Le gouvernement présente les nouvelles subventions alimentaires comme une mesure destinée à soulager le pouvoir d’achat des ménages. Depuis le 1er juillet, plusieurs produits de consommation courante, dont le thon en conserve, le corned-beef, le corned-mutton, les macaronis, les lentilles, les haricots rouges et certains aliments pour bébés, bénéficient d’une réduction de prix grâce au Price Stabilisation Fund (PSF).

Mais cette baisse est-elle réellement perceptible dans le budget des familles mauriciennes ? C’est la question qu’ION News a posée à ses lecteurs. À la lecture des centaines de réactions reçues, un constat s’impose : beaucoup estiment que les économies annoncées restent trop faibles pour faire une réelle différence.

Plusieurs internautes soulignent qu’un ménage ne vit pas uniquement de thon en conserve, de corned-beef ou de macaronis.
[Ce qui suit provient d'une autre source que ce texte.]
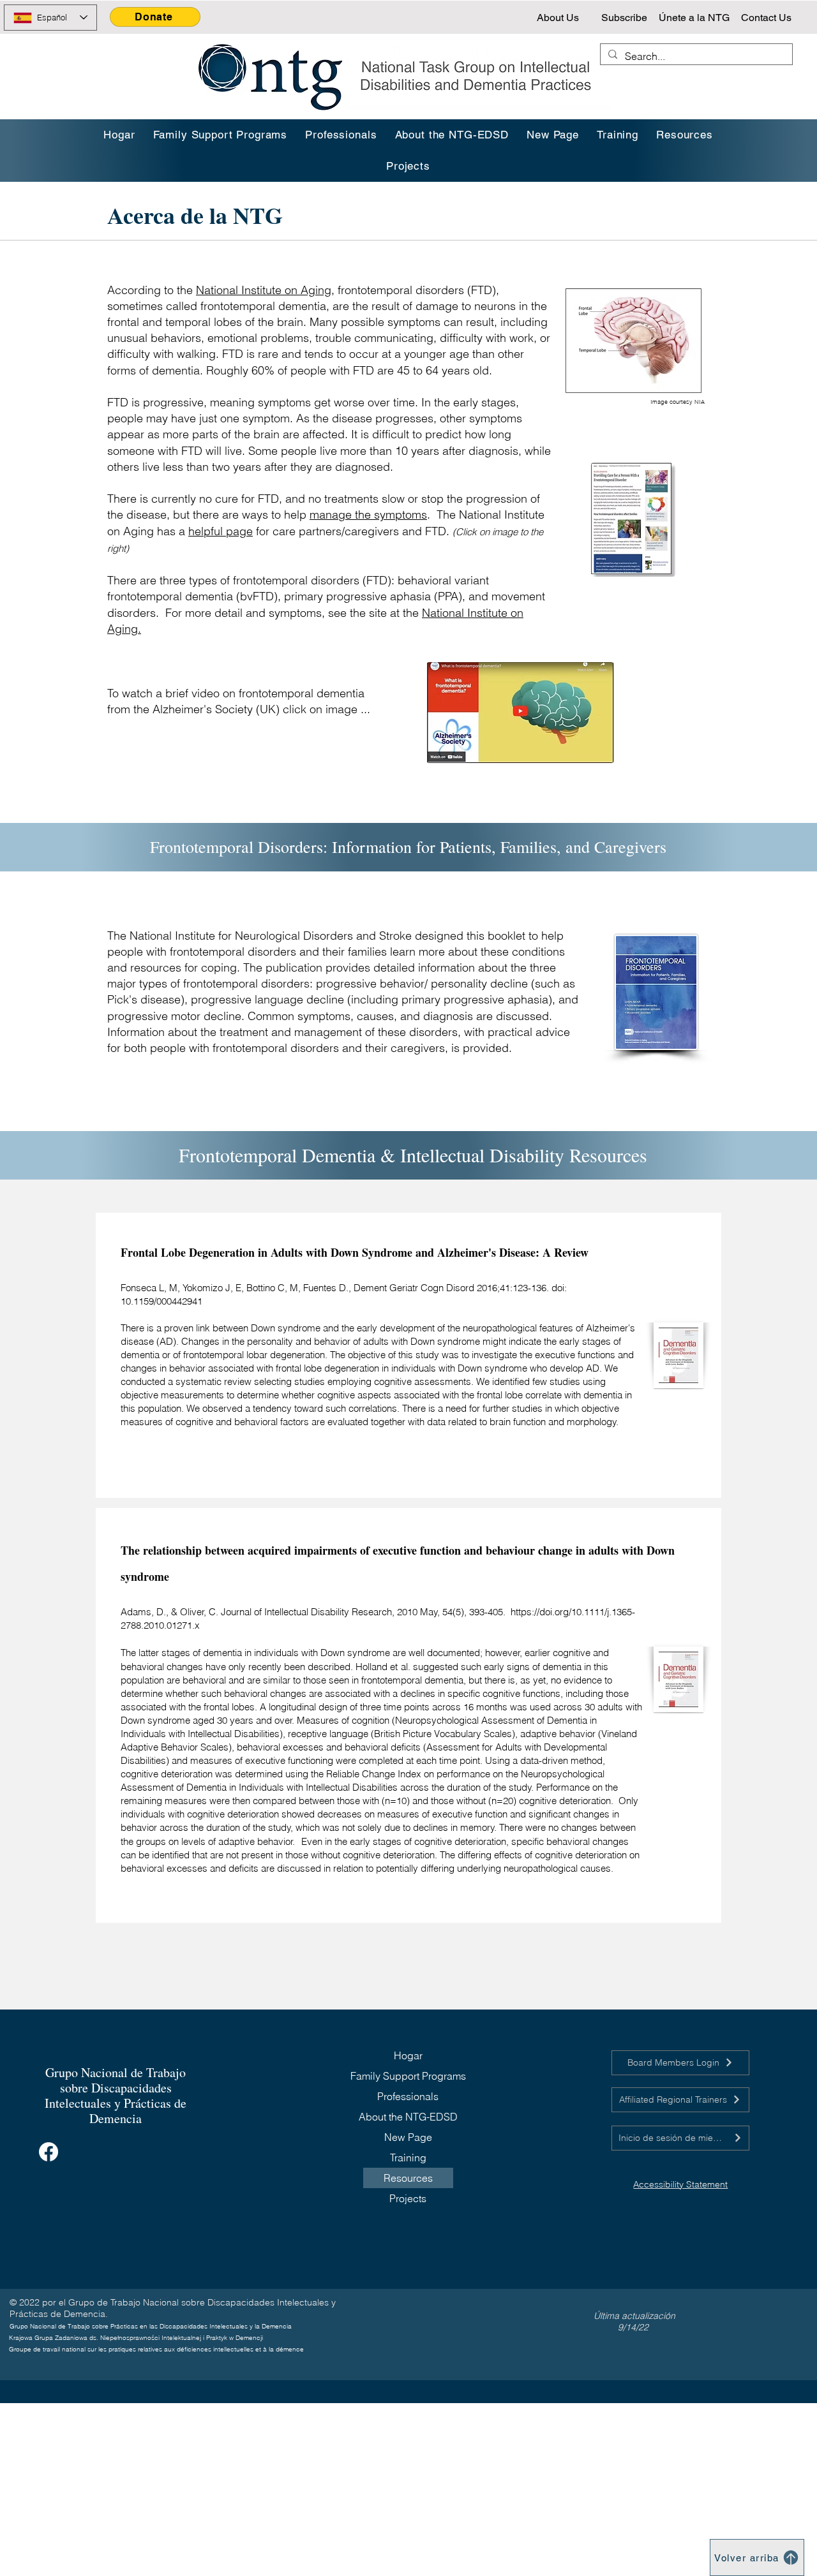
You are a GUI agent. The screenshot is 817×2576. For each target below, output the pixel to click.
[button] (617, 135)
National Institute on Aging (263, 290)
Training (408, 2157)
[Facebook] (48, 2151)
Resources (408, 2178)
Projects (407, 2198)
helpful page (220, 531)
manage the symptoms (368, 514)
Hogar (408, 2055)
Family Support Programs (408, 2075)
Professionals (407, 2096)
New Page (408, 2137)
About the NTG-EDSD (408, 2116)
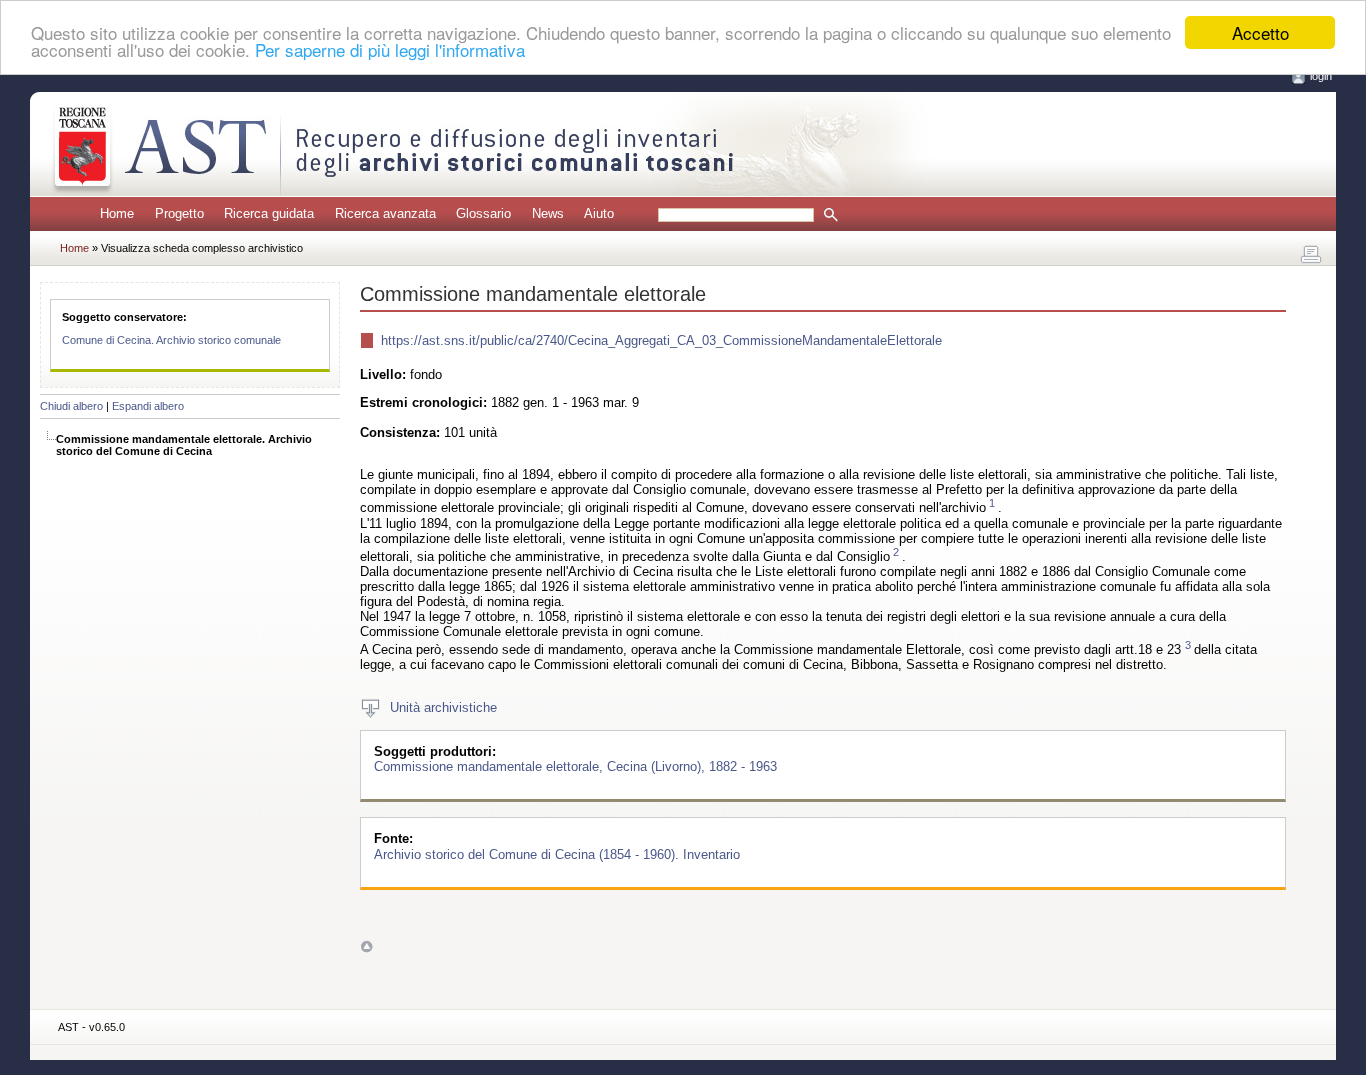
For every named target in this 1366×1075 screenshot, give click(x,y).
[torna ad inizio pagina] (366, 945)
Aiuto (599, 213)
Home (117, 213)
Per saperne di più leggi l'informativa (390, 50)
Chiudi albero (71, 406)
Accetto (1260, 32)
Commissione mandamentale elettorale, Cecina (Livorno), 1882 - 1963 (575, 766)
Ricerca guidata (269, 213)
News (548, 213)
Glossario (483, 213)
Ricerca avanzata (385, 213)
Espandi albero (148, 406)
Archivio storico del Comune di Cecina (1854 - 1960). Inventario (557, 853)
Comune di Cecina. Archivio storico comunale (171, 340)
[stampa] (1311, 255)
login (1321, 76)
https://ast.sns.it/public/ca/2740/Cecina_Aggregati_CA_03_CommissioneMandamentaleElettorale (661, 340)
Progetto (179, 213)
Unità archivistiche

Selon eux, si certains produits affichent effectivement une baisse, le reste du panier continue de peser lourd sur le budget familial.

D’autres estiment qu’il faudrait consommer principalement les produits subventionnés pour ressentir une véritable économie à la fin du mois. « Ou krwar mo pou viv zis avek makaroni, ton, corned-beef, grin sek ? », s’interroge notamment une internaute.

Parmi les réactions, un internaute a ironisé en affirmant que les seuls produits concernés par ses achats étaient « 4 boîtes de thon et 2 paquets de lentilles ». Même dans ce scénario, les économies resteraient relativement modestes. Un montant que plusieurs consommateurs jugent insuffisant pour alléger de manière significative le budget mensuel d’un ménage.

Rs 600 millions toujours disponibles
Le débat intervient alors que le Price Stabilisation Fund fait lui aussi l’objet de discussions. Pour l’exercice 2025-2026, une enveloppe de Rs 2 milliards avait été prévue pour financer les subventions sur les produits de première nécessité. Selon les chiffres communiqués par le gouvernement, environ Rs 1,4 milliard ont été utilisés, laissant près de Rs 600 millions encore disponibles sur cette enveloppe.

L’ancien Deputy Prime Minister, Paul Bérenger, a critiqué cette situation, estimant que ces fonds auraient pu être mobilisés davantage afin d’atténuer plus rapidement la hausse du coût de la vie. Le ministre du Commerce, Michaël Sik Yuen, rejette cette lecture. Il fait valoir que les Rs 2 milliards représentent une enveloppe maximale et non une somme devant obligatoirement être dépensée. Il rappelle également que le fonds n’a pas fonctionné sur une année financière complète, mais sur environ dix mois, ce qui rend, selon lui, les comparaisons avec une année entière incomplètes.

Au-delà du débat politique, les associations de consommateurs estiment que la véritable question est ailleurs. Pour elles, l’efficacité du Price Stabilisation Fund ne se mesure pas uniquement aux milliards engagés, mais à l’impact concret sur le portefeuille des ménages.

Si les nouvelles subventions permettent effectivement de réduire le prix de certains produits de quelques roupies, de nombreux consommateurs interrogés estiment que ces économies demeurent insuffisantes pour compenser la hausse générale du coût de la vie.

Le gouvernement, de son côté, affirme que le Price Stabilisation Fund, doté d’une enveloppe globale de Rs 10 milliards, continuera d’être utilisé afin d’atténuer les fluctuations des prix des produits essentiels.